Halftime provides a natural break in the action to reflect, assess, adjust and re-engage.
By MARK RIFFEY for the Flathead Beacon
If you look back at recent comeback victories in sports, you have to wonder about the halftime advice those teams received. In Super Bowl 51, the Patriots were down 21-3, and came back to win. The second half performance of both teams looked nothing like their performance in the first half. What did it take in the locker room to get the Patriots to turn that around? What was said in the Falcons locker room? After weeks of preparation, what can be said and done in 20 minutes that can radically turn around the performance of a team of professionals to such a degree that they overwhelm another team of professionals?
Halftime isn’t just about comebacks. It’s a chance to review and adjust, which we all should be doing after a positive or negative outcome to most business activities. For a football team ahead by a lot (as the Falcons were), what has to be said to prevent that sort of letdown? Teams come into halftimes needing to be reminded that they deserve to be there, that they can come back, that they are capable of doing what got them there, and that each individual is a piece of something bigger.

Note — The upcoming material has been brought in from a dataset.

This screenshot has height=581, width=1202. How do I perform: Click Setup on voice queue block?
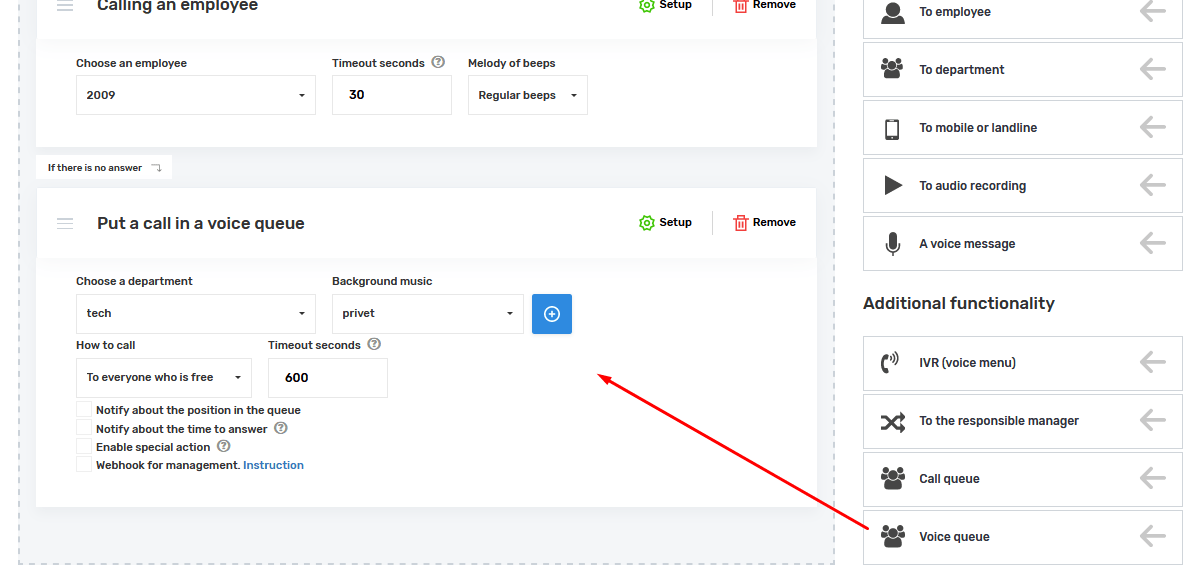(x=666, y=223)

It’s no different in your business. The concept of a game’s halftime doesn’t necessarily align well with the events on the timeline of a company’s life, but that doesn’t matter. There are always turning points in projects, products, careers, marketing campaigns, etc. Projects and products both have natural “halftimes”. They look like points in time where it makes sense to stop, assess, adjust and re-engage.
Team and company are interchangeable concepts. Whether teams win or lose, the best ones get together afterward to review what happened, both positive and negative, and what can be learned. Military units review after action reports (AAR) for the same reason. They ask the question: “How can we improve upon what just happened?” regardless of whether it was good or bad.
Looking back to Lombardi
Every Vince Lombardi speech covers fundamentals. He knew he was dealing with professionals. Their performance occurs at a level most never reach. They see and understand parts of the game that amateurs and “mere TV viewers” cannot. For the very best, the game “slows down” as if everyone else moves in slow motion so they are able to arrive at a critical location on the field with perfect timing. Lombardi knew this, yet repeatedly returned to fundamentals.

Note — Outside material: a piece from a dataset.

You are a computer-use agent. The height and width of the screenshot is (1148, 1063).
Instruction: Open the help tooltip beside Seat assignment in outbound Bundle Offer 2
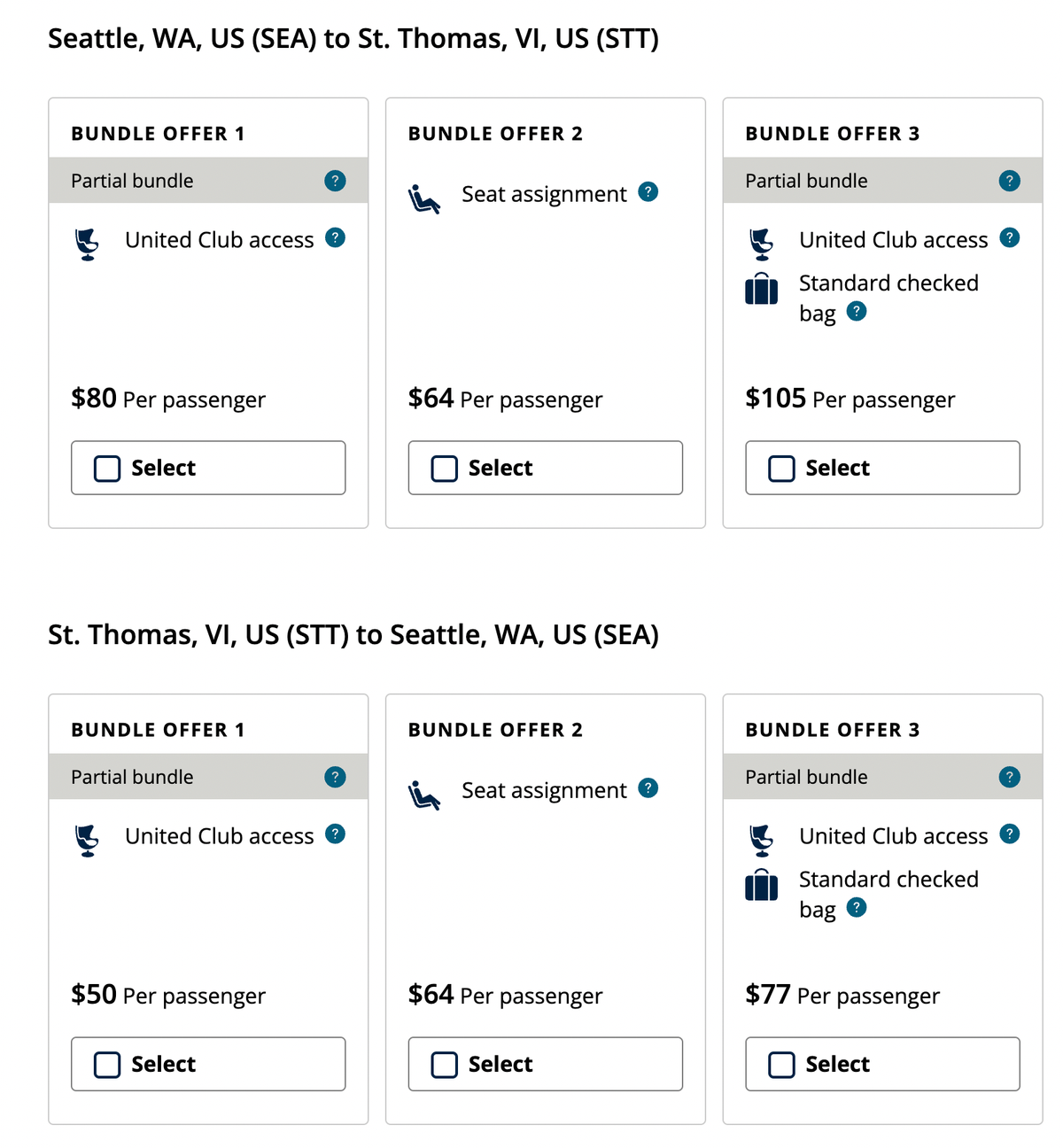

Is there a lesson in that for your team? Do your best staffers remember and execute fundamental behaviors more frequently than everyone else?

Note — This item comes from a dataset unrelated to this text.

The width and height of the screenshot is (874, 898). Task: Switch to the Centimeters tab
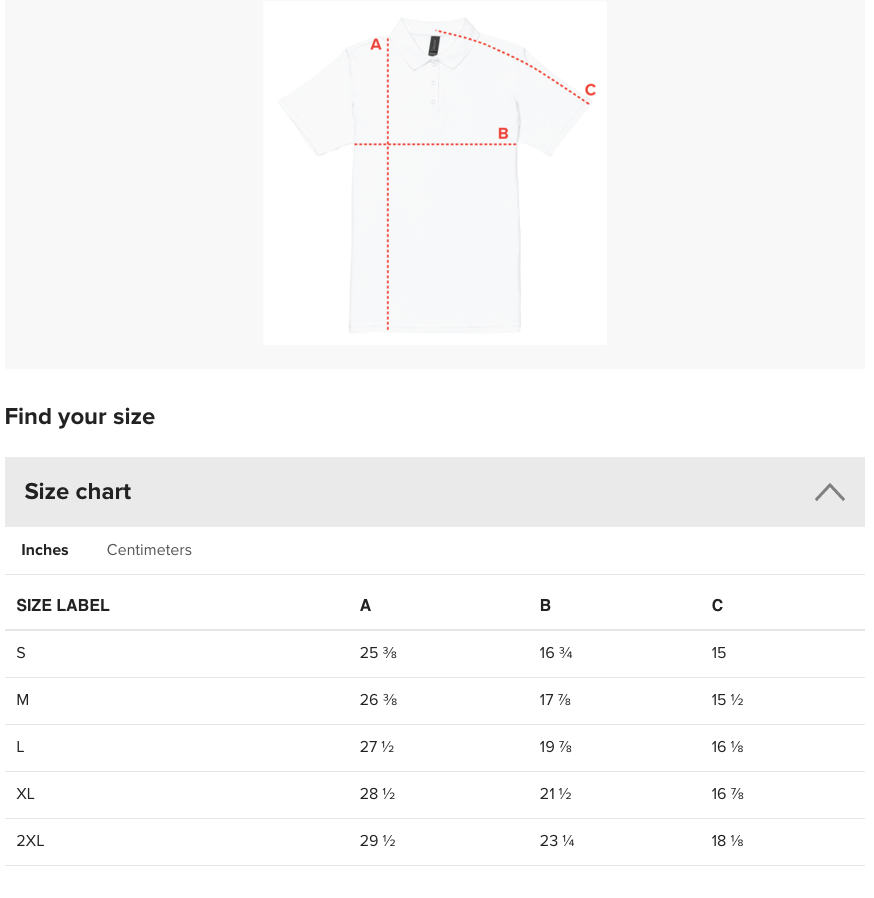pos(149,550)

What halftime advice do you give a team who had a great month?
Your team had a great month. Now what?
What changed month-over-month that made last month so great? What performances stood out as the keys to making that happen? What short list of behaviors or tactics can be identified that were essential to the month’s outcome? What should be focused on so that your team can reproduce that performance? Who learned something that they leveraged into a successful outcome? Who stopped doing something and noticed an improvement as a result? What systemic changes can we implement to make this month’s success more easily reproducible?
What halftime advice do you give a team who had a bad month?
Your team had a terrible month. Now what?
What historically key success behaviors are still valid and were not achieved last month? What happened that threw us off our game? How do we correct those things? What systemic changes can be made to automatically prevent those problems from reoccurring? Who needs help meeting performance expectations? Who needs a mentor? Who needs coaching? What fundamental behaviors fell off last month and need to be improved? How can we remind each team member of fundamentals that we assume will be performed? What distracted us this month? Has everyone’s performance fallen off, or only certain groups?
Call a timeout
Halftime provides a natural break in the action to reflect, assess, adjust and re-engage. For a company, use them like a timeout. When things aren’t heading in the right direction, don’t wait. Call a timeout. Step in, discuss what’s going wrong (and well), share what you’ve learned, advise and re-engage. Are the staffers who are failing following the plan? Are the staffers who are succeeding following the plan? Is the plan failing?